DO NOT try the old cowboy method of taking out your knife and cutting the wound to try to suck out the venom! This only causes more tissue damage and if you have open wounds in your mouth you have just essentially received a snake bite to your mouth.

DO NOT tie a tourniquet above the bite. This just reduces oxygenated blood flow to the site and will make the envenomation worse.

DO NOT apply ice or cold compresses to the site. This will just cause more tissue damage due to the blood vessels constricting.

Snake Bite Kits

Snake bite kits can be bought in most sporting good stores. DO NOT waste your money on these. They typically have a scalpel, suction device, constricting band and alcohol wipe. The only thing of any benefit in these kits is the alcohol wipes, which can be used to clean the bite.
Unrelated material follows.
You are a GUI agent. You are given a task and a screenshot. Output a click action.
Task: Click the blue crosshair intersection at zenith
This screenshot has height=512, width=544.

The only way to treat a Crotalinae envenomation is with an antivenom called CroFab, which is only available in hospitals. The antivenom is given intravenously and only under strict observation by a doctor and it's very important that you advise the medical personnel if you have any preexisting medical conditions such as bleeding disorders, heart, lung or kidney conditions. These conditions will play a factor in your overall treatment.

Common Sense

While most of this might seem like common sense, it never hurts to brush up on your preparedness! Remember to stay calm, call 911 and get to the hospital for definitive treatment.